An advantage of a preferred embodiment is that it provides a measurement of the relative turns and displacement at a running tool location in the subsea wellbore in real time. This allows operators of a surface platform to have greater certainty that a subsea device to be set by the running tool has properly landed and set in the wellbore. In addition, by comparing the actual number of turns and displacement of the running tool to measurements of relative turns and displacement applied at the surface, operators will have an indication that the running string has anchored to the subsea riser.

So that the manner in which the features, advantages and objects of the invention, as well as others which will become apparent, are attained, and can be understood in more detail, more particular description of the invention briefly summarized above may be had by reference to the embodiments thereof which are illustrated in the appended drawings that form a part of this specification. It is to be noted, however, that the drawings illustrate only a preferred embodiment of the invention and are therefore not to be considered limiting of its scope as the invention may admit to other equally effective embodiments.

FIG. 1 is a schematic representation of a riser extending between a wellhead assembly and a floating platform.

FIG. 2 is a schematic sectional representation of a subsea wellhead assembly with a running tool disposed therein.

FIG. 3 is a sectional schematic representation of the running tool of FIG. 2 connected to a casing hanger and casing hanger seal.

FIG. 3A is a detail view of the connection between the casing hanger seal and the running tool.

FIG. 3B is a detail view of the connection between the casing hanger and the running tool.

FIGS. 4A-4H are partial sectional and detail views illustrating operational steps in a process of landing and setting the casing hanger of FIG. 3 in a high pressure housing of the wellhead assembly of FIG. 2.

FIG. 5 is a sectional view of a body of the running tool of FIG. 3 with a code cylinder installed thereon.

FIG. 5A is a detail view of the code cylinder and body of FIG. 5.

FIG. 6 is a schematic representation of a stem of the running tool of FIG. 3.

FIG. 6A is a detail view of the stem of FIG. 6 illustrating a light source installed thereon.
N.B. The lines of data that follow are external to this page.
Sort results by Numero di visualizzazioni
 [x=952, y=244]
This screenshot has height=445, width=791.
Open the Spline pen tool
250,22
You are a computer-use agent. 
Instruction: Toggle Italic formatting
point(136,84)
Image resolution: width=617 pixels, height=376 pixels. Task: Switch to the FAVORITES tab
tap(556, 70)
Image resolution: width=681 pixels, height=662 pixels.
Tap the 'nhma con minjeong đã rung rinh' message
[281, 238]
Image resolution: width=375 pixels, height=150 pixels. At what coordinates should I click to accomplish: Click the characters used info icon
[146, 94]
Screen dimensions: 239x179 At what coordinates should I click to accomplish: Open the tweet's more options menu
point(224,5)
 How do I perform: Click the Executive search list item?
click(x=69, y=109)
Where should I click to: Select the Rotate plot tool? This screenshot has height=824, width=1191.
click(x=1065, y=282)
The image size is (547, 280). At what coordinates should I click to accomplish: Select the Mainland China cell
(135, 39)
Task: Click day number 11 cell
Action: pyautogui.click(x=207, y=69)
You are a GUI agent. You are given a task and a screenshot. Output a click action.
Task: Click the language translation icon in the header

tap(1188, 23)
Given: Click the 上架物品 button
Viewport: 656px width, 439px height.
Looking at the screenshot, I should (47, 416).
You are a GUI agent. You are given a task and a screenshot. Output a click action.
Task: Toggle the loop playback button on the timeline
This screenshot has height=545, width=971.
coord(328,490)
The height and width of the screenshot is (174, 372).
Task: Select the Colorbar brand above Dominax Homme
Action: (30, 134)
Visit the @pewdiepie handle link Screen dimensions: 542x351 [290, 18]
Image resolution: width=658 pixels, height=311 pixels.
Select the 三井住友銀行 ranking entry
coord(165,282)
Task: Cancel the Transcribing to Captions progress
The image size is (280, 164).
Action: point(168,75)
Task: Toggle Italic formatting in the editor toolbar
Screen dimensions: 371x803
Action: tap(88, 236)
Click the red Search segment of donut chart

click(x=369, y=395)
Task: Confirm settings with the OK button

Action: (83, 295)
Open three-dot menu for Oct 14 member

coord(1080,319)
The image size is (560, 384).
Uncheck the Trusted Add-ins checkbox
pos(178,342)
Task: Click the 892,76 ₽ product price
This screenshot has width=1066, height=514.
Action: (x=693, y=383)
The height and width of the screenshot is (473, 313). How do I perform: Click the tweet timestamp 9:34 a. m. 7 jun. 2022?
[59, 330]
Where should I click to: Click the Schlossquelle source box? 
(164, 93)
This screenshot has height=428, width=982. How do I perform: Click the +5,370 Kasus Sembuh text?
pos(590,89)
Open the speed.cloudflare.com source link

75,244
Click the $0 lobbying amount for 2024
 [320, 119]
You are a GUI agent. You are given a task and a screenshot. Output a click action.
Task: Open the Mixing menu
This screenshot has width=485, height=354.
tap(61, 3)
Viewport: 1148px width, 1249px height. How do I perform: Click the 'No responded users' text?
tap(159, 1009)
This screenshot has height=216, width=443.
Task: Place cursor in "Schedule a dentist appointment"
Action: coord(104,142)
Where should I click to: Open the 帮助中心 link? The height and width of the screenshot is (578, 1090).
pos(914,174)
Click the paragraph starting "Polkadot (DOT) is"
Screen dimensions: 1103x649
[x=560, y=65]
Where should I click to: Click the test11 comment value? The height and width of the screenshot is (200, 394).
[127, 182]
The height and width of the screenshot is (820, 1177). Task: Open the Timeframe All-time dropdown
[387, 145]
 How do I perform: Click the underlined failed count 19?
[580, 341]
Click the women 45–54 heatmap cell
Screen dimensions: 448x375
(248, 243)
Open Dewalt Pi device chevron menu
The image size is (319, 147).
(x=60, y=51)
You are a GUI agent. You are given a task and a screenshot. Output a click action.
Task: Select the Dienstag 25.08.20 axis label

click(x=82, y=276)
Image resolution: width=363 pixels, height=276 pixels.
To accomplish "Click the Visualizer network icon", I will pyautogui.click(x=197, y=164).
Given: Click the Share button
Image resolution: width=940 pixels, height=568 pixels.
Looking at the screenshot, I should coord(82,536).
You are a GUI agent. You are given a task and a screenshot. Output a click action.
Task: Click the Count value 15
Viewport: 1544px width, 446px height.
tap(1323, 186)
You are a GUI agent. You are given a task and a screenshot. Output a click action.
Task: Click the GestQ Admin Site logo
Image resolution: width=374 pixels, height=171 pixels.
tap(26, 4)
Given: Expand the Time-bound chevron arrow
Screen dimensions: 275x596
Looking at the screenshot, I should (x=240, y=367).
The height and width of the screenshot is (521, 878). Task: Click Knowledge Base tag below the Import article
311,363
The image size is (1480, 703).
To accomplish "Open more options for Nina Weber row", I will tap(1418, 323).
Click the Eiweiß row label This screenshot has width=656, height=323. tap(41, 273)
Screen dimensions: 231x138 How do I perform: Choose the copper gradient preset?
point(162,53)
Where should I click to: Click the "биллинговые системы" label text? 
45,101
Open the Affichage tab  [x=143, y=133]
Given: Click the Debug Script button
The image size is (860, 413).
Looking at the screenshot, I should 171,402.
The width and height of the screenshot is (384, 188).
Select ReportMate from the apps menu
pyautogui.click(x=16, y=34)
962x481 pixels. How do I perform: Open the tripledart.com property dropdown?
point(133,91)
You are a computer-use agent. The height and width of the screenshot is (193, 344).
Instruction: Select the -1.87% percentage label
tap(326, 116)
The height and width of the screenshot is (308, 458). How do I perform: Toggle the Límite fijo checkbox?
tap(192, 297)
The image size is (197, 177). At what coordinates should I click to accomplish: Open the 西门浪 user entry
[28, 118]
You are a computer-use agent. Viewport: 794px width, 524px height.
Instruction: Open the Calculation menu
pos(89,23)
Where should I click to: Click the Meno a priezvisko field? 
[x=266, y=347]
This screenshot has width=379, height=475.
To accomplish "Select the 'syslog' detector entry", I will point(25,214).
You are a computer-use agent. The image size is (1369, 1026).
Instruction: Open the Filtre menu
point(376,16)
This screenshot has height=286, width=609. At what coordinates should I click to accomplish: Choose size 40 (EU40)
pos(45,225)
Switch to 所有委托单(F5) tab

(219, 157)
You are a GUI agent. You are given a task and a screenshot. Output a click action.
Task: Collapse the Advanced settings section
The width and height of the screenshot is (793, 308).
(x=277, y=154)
FIG. 7 is a partial sectional schematic representation of the running tool of FIG. 3 with an axial displacement sensor installed thereon.

FIG. 7A is a detail view of the installation of the axial displacement sensor of FIG. 7.

FIGS. 8, 8A, and 8B are sectional schematic and detail representations of the setting of the casing hanger seal of FIG. 3.

FIGS. 9, 9A, and 9B are sectional schematic and detail representations of the setting of the casing hanger seal of FIG. 3.

FIG. 10 is a schematic representation of a communication system between the running tool of FIG. 3 and the surface platform of FIG. 1.

The present invention will now be described more fully hereinafter with reference to the accompanying drawings which illustrate embodiments of the invention. This invention may, however, be embodied in many different forms and should not be construed as limited to the illustrated embodiments set forth herein. Rather, these embodiments are provided so that this disclosure will be thorough and complete, and will fully convey the scope of the invention to those skilled in the art. Like numbers refer to like elements throughout, and the prime notation, if used, indicates similar elements in alternative embodiments.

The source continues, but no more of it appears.